Document text:
=-=-=

War time emergency in Western Australia in March 1942

The Western Australian emergency of March 1942 was a series of local responses that occurred in relation to activity in northern Western Australia that gave Australian military forces serious concerns about the capacity of the Japanese to move down the Western Australian coast.

- Singapore fell on 15 February 1942 with more than 50,000 men becoming prisoners of war, including the WA raised 2/4 Machine Gun Battalion.
- Darwin was bombed on 19 February by the same Japanese fleet that had attacked Pearl Harbor.
- On 3 March, Broome was attacked from the air, killing many refugees from the Netherlands East Indies which had now been captured along with the Philippines.
The air raids on Broome and other locations in March 1942 caused the Allies to reinforce the military forces located in Western Australia to defend the state.

=-=-=

Raw data:

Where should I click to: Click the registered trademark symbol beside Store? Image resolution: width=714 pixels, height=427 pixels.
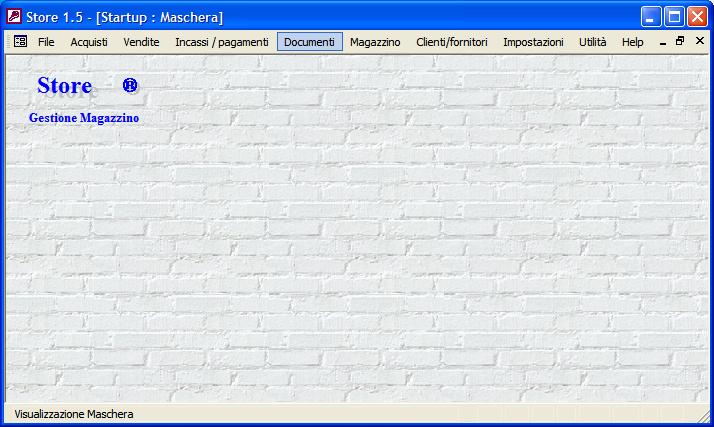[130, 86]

=-=-=

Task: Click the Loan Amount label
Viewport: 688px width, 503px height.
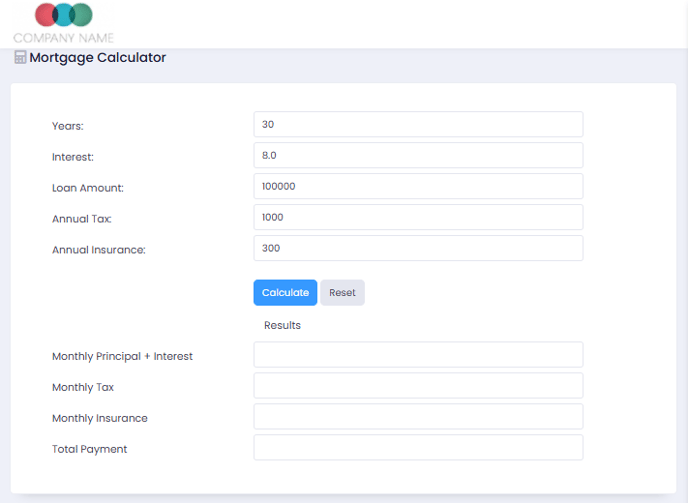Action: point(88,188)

=-=-=

Tasks for this exercise:
1. Do these statements agree with the text on the March 1942 emergency in Western Australia? Answer yes or no for each and quote the words from the text that decide it. (a) Darwin was bombed by the same Japanese fleet that had attacked Pearl Harbor. (b) Singapore fell in March 1942. (c) The 2/4 Machine Gun Battalion was raised in Western Australia.
2. Reproduce word for word the part of the text on the March 1942 emergency in Western Australia, starting with "- Singapore fell" and going on through "with the Philippines.".

Expected responses:
1.
(a) Yes: "Darwin was bombed on 19 February by the same Japanese fleet that had attacked Pearl Harbor."
(b) No: "Singapore fell on 15 February 1942"
(c) Yes: "including the WA raised 2/4 Machine Gun Battalion"

2.
- Singapore fell on 15 February 1942 with more than 50,000 men becoming prisoners of war, including the WA raised 2/4 Machine Gun Battalion.
- Darwin was bombed on 19 February by the same Japanese fleet that had attacked Pearl Harbor.
- On 3 March, Broome was attacked from the air, killing many refugees from the Netherlands East Indies which had now been captured along with the Philippines.